======== Document extract

Annotation of catalytic kinases of protein phosphorylation sites
In addition to the experimental annotations of catalytic kinases of protein phosphorylation, we applied KinasePhos-like prediction method [11–13, 17] for identifying 20 types of PTM. Figure 2 gives an example that the experimental phosphorylation site S892 of IRS1 was predicted to be catalyzed by protein kinase MAPK and CDK with the preference of proline occurred on position -2 and +1 surrounding the phosphorylation site (position 0). Besides, Y896 is predicted to be catalyzed by kinase IGF1R, the result is consistent with previous investigation . Moreover, S892 is a protein variation site, which was mapped to a non-synonymous single nucleotide polymorphism (SNP), based on the annotation obtained from dbSNP .
Evolutionary conservation of PTM sites
In order to determine whether a PTM sites is conserved among orthologous protein sequences, we integrated the database of Clusters of Orthologous Groups (COGs) , which collected 4873 COGs in 66 unicellular genomes and 4852 clusters of eukaryotic orthologous groups (KOGs) in 7 eukaryotic genomes. ClustalW  program was adopted to implement the alignment of multiple protein sequences in each cluster, and the aligned profile is provided in the resource. An experimentally verified acetyllysine located in a protein-conserved region indicates an evolutionary influence in which orthologous sites in other species could be involved in the same type of PTM (See Additional file 1 – Figure S2). Furthermore, as the example shown in Figure 2, two experimentally verified phosphorylation sites are conserved.

================
======== Data records

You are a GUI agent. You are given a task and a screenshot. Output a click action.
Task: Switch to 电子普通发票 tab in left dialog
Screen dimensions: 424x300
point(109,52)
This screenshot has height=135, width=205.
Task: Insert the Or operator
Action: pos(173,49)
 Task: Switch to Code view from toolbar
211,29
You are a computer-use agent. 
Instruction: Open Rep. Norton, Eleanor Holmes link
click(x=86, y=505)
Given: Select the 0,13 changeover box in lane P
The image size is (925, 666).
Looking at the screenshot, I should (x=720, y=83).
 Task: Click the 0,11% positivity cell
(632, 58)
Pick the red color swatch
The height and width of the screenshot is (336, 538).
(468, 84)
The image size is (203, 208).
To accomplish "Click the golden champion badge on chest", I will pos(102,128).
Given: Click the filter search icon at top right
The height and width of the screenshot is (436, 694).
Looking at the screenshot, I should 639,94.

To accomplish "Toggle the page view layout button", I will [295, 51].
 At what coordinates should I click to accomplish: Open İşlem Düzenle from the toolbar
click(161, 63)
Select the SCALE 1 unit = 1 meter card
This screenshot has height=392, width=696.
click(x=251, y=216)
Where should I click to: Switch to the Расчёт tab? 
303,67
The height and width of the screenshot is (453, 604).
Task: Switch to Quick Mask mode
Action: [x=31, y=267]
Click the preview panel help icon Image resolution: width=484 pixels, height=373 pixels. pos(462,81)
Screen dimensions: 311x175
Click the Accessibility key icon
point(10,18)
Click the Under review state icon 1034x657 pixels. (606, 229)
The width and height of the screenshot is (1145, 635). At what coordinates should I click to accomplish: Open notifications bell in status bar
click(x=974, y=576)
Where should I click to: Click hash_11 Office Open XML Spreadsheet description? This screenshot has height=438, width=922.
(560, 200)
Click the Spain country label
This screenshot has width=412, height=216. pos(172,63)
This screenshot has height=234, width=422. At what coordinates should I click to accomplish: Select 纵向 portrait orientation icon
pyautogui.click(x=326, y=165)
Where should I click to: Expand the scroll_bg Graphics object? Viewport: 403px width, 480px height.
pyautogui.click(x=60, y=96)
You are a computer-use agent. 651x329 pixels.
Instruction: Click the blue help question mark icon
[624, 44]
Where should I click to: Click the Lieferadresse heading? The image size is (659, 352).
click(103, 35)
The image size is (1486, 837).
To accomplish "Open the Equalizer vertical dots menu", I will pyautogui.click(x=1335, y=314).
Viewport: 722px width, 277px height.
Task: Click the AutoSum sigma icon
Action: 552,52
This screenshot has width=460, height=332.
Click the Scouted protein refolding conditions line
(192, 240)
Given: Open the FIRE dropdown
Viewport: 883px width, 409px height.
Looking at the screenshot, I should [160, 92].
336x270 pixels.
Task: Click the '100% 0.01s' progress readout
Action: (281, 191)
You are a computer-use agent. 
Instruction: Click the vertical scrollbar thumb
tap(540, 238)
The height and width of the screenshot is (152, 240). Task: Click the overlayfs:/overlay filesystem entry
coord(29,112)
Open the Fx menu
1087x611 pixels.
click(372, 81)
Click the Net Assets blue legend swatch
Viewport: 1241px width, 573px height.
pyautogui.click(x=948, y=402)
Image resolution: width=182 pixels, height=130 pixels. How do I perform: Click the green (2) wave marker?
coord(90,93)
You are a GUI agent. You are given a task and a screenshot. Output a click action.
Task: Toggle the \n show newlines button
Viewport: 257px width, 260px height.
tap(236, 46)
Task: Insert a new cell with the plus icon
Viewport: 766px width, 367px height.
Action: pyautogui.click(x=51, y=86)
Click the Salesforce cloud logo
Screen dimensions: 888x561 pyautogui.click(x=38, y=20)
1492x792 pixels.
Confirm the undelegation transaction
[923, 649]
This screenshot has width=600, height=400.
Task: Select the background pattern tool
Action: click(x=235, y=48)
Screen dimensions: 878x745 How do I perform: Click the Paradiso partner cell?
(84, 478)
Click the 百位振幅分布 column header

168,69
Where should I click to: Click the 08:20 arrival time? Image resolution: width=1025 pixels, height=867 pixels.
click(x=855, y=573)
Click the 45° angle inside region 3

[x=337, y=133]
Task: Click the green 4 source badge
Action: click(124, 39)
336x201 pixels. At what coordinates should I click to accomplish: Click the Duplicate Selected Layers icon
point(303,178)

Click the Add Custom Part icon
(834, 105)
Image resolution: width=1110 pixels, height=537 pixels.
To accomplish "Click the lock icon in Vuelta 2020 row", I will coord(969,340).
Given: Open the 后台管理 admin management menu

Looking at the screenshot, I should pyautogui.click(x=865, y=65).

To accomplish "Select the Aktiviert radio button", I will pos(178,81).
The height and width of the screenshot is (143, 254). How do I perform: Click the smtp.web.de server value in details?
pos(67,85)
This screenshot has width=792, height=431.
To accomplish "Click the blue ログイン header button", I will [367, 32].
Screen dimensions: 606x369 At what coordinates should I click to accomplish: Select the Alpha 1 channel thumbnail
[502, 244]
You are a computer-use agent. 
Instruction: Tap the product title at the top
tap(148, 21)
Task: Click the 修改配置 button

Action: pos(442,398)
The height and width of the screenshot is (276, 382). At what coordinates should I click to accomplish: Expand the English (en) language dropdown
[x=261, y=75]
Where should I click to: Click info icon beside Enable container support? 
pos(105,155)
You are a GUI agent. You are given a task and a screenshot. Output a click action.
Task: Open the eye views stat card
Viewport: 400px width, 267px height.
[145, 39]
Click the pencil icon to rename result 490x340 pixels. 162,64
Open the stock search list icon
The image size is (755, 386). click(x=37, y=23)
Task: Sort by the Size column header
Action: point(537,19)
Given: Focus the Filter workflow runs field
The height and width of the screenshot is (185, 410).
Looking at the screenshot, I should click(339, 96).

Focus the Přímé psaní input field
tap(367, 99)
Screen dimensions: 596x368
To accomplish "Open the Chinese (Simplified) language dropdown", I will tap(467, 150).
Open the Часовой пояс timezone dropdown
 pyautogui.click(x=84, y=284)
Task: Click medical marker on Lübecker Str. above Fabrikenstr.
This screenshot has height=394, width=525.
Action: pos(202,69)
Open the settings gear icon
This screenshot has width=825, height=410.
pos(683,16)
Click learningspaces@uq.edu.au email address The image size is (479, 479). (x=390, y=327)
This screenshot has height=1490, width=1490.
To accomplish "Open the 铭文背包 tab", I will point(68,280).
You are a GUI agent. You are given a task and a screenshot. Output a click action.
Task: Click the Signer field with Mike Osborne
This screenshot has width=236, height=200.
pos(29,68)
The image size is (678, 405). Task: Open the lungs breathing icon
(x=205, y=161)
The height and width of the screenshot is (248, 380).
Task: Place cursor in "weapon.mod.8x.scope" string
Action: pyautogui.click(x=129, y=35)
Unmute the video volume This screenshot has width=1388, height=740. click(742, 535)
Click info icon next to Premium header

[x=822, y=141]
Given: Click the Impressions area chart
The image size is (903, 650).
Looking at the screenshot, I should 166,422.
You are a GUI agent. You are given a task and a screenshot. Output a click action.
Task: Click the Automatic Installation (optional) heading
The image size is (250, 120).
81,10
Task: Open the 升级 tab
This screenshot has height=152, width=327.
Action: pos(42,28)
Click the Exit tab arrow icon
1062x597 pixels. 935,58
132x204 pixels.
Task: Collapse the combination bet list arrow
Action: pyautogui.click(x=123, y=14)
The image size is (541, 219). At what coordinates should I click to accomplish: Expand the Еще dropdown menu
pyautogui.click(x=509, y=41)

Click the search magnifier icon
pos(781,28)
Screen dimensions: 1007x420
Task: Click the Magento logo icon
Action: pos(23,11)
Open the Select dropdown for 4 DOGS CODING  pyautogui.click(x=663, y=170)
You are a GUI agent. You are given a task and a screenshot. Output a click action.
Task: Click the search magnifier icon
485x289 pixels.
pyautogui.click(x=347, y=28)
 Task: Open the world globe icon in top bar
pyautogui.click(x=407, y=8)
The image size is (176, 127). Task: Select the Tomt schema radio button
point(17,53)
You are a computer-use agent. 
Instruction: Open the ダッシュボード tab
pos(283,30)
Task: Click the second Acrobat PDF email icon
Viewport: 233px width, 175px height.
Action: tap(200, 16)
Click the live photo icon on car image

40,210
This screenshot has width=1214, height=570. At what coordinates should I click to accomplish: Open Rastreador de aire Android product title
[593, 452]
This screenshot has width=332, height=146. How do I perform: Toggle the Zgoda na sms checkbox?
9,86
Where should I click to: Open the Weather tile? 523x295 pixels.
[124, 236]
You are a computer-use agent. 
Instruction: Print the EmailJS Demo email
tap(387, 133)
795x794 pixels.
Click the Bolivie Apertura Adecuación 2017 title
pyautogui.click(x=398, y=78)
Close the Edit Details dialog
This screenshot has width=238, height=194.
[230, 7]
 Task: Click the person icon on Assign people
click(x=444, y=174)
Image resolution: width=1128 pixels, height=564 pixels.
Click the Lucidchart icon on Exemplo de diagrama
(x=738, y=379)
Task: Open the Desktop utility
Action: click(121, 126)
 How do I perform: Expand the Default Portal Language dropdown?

================

> Required actions:
A) Edit the protein modification text from "Evolutionary conservation of" to "sites are conserved.", replacing "ClustalW" with "MUSCLE".
B) Pick up the protein modification text after its final sentence and keep writing it.
The data isn't needed for anything here.

> Answers for each item:
A)
Evolutionary conservation of PTM sites
In order to determine whether a PTM sites is conserved among orthologous protein sequences, we integrated the database of Clusters of Orthologous Groups (COGs) , which collected 4873 COGs in 66 unicellular genomes and 4852 clusters of eukaryotic orthologous groups (KOGs) in 7 eukaryotic genomes. MUSCLE  program was adopted to implement the alignment of multiple protein sequences in each cluster, and the aligned profile is provided in the resource. An experimentally verified acetyllysine located in a protein-conserved region indicates an evolutionary influence in which orthologous sites in other species could be involved in the same type of PTM (See Additional file 1 – Figure S2). Furthermore, as the example shown in Figure 2, two experimentally verified phosphorylation sites are conserved.

B)
PTM benchmark data set for bioinformatics study
Due to the high-throughput of mass spectrometry in proteomics, the experimental substrate sequences of more than ten PTM types, such as phosphorylation, glycosylation, acetylation, methylation, sulfation and sumoylation, were investigated and used for developing the prediction tools . To understand the predictive performance of these tools previously developed, it is crucial to have a common standard for evaluating the predictive performance among various prediction tools. Therefore, we constructed a benchmark, which comprise the experimental substrate sequences for each PTM type.
The process to compile the evaluation sets is described in Figure S3 (See Additional file 1 – Figure S3), based on criteria developed by Chen et al. . To remove the redundancy, the protein sequences containing the same type of PTM sites are grouped by a threshold of 30% identity by BLASTCLUST . If the identity of two protein sequences is greater than 30%, we re-aligned the fragment sequences of the substrates by BL2SEQ. If the fragment sequences of two substrates with the same location are identical, only one of the substrate was included in the benchmark data set. Therefore, twenty PTM types containing more than 30 experimental sites were complied in the benchmark data set.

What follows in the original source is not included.